Russia has accused the United States of having too many spies operating within its diplomatic offices, and of refusing to cooperate on diplomatic issues.
“There are too many employees of the CIA and the Pentagon’s espionage unit working under the roof of the American diplomatic mission whose activity does not correspond at all with their status,” Russia’s Foreign Ministry spokesperson, Maria Zakharova said on Friday according to TASS.
Zakharova also has said that Russia is considering expelling a number of these employees, and significantly reducing the number of U.S. officials working in Moscow.
“The number of personnel at the U.S. embassy in Moscow significantly exceeds the number of our personnel working in Washington. So, one of the options is that, apart from expelling the corresponding number of U.S. diplomats, we will just have to even the number of personnel,” she said.
The warning is partially a response in retaliation to the United States’ expulsion of 35 Russian diplomats in Washington last year, who were kicked out at the same time two Russian diplomatic compounds were seized by the Obama administration.
The U.S. justified the move accusing Russia of interfering in electoral processes, something which Russian officials have denied.
Russia has been increasingly frustrated with the U.S.’s refusal to give back the compounds, and allow Russia to replace the expelled diplomats.

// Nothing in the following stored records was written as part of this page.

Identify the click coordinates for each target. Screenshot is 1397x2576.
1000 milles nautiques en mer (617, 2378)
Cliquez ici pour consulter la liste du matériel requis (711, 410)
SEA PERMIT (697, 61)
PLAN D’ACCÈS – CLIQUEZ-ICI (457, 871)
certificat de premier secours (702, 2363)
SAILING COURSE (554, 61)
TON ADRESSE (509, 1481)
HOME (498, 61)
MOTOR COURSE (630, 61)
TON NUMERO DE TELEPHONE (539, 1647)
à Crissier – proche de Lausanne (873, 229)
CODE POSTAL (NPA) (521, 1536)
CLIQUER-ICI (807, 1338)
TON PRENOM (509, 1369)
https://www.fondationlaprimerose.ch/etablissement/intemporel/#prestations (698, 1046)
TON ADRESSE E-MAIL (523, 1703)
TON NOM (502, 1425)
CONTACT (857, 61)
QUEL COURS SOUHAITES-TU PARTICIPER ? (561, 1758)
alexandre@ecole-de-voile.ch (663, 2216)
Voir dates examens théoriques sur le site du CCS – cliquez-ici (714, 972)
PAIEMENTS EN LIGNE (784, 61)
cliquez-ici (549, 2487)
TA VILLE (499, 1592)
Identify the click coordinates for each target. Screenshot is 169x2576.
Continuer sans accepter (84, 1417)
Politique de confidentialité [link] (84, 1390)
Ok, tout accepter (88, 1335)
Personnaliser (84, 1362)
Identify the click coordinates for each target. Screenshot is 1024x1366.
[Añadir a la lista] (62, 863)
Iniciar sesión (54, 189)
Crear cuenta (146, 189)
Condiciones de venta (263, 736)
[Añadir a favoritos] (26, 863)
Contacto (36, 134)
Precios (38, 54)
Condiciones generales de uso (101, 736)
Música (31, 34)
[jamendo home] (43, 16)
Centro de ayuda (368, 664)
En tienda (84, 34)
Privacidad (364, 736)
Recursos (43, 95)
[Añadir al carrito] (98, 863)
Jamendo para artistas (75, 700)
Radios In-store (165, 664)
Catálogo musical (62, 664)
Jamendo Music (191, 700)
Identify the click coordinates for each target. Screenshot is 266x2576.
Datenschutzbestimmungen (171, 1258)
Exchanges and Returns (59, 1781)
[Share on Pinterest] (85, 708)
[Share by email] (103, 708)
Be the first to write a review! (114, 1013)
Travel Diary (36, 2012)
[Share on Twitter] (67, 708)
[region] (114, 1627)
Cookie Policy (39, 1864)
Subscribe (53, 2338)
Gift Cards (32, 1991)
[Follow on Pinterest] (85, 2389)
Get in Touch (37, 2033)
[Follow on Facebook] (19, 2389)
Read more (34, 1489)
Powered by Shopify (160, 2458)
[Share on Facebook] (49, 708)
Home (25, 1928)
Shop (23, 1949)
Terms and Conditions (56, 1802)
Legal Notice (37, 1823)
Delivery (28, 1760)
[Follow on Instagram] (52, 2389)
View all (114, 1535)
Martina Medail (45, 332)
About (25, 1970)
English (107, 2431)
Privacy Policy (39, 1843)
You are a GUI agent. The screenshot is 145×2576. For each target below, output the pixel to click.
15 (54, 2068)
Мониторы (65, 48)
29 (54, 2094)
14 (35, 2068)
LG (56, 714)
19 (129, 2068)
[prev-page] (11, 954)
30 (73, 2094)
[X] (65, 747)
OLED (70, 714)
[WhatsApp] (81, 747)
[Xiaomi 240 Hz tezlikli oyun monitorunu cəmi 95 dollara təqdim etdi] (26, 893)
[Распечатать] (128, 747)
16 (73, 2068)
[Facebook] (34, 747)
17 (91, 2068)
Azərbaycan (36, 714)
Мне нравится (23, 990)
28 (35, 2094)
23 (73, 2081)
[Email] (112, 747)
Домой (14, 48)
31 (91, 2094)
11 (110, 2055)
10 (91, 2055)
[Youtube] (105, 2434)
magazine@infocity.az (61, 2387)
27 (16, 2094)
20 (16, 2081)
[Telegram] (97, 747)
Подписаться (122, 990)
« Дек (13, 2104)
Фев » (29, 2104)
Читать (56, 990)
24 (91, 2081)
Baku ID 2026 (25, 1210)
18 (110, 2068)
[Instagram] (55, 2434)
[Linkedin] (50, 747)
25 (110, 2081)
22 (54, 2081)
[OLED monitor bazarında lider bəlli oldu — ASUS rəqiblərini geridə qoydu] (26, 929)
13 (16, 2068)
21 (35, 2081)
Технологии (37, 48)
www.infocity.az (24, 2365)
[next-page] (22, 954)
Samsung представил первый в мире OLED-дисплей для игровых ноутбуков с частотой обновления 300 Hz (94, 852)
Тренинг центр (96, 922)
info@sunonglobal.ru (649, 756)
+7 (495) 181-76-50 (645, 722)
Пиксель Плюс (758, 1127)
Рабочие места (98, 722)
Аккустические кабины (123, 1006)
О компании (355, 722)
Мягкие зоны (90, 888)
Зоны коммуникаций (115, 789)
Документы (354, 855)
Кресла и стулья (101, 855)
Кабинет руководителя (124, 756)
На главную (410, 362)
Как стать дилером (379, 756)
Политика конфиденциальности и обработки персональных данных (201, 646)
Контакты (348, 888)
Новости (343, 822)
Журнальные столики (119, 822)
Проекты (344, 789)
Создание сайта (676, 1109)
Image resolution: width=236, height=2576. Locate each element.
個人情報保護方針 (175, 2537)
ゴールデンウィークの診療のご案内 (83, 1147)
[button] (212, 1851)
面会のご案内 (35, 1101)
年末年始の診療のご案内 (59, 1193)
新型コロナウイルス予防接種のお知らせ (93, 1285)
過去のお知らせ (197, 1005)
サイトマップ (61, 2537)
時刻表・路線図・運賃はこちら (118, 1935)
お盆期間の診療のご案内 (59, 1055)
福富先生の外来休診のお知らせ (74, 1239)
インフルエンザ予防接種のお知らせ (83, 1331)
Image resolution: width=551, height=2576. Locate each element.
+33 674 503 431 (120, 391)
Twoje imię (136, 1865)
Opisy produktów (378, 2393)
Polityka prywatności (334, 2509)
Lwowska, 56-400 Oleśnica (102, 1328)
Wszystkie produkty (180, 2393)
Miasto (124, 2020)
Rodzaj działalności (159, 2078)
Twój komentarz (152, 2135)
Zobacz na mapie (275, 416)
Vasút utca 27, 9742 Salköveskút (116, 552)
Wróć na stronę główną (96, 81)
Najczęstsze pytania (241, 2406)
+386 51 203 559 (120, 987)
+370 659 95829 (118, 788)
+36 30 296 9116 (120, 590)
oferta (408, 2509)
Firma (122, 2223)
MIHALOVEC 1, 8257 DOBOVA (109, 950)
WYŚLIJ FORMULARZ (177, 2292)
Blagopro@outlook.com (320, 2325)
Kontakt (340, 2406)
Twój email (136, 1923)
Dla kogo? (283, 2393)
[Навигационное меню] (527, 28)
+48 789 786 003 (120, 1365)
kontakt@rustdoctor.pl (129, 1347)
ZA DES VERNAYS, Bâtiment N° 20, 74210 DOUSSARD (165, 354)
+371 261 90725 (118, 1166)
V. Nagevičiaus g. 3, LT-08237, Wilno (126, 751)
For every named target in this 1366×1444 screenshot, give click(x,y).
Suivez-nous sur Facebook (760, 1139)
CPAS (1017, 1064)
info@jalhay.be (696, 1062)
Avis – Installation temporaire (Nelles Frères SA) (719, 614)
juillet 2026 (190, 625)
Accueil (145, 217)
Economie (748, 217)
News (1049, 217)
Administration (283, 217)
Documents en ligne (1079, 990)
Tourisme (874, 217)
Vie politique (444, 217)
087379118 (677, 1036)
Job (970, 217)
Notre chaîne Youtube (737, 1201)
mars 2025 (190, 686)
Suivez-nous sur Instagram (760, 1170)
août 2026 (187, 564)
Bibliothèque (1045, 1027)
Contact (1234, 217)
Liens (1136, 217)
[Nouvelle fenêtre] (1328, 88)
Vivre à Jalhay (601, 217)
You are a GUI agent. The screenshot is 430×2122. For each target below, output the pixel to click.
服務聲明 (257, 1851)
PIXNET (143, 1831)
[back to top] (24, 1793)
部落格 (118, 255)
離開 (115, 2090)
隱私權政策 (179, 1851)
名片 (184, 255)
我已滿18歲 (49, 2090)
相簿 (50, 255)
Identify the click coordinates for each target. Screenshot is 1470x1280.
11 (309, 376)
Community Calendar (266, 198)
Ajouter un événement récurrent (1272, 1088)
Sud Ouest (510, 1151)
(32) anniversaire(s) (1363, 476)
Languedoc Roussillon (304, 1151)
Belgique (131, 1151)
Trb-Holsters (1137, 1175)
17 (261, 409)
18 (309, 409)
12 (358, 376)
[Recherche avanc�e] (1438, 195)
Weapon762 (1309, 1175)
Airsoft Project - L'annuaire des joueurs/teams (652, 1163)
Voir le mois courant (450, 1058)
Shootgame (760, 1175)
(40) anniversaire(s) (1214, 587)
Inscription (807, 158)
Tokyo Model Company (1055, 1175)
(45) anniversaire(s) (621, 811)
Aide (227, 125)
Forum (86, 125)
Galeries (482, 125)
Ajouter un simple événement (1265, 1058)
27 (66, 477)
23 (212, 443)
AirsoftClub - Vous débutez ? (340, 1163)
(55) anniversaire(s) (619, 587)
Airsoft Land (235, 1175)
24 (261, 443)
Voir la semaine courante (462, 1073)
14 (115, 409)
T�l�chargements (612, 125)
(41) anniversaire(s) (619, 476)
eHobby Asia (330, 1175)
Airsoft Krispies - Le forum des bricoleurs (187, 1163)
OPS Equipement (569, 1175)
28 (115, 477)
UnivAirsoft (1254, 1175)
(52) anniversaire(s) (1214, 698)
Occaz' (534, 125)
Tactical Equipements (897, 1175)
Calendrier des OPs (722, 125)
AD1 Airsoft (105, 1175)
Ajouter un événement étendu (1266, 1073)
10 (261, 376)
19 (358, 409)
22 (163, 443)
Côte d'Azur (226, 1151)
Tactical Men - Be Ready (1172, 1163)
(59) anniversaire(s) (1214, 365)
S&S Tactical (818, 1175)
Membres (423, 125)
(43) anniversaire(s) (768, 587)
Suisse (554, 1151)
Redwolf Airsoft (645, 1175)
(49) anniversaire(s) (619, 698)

If the issue is not resolved, Zakharova said Russia will be forced to take “reciprocal measures.”
“Everything depends on the reaction of the U.S. side, its concrete actions, and on the results of the consultations which will now take place in Washington,” she added.
Kremlin spokesperson Dmitry Peskov said that Russia rejected the idea of linking the dispute to other political issues.
However, Russian Senator Konstantin Kosachev criticized the “cynical” approach the U.S. was taking toward diplomacy and dialogue.
“Even hinting at possible steps toward cooperation between our countries is currently seen in the U.S. as political suicide,” he said.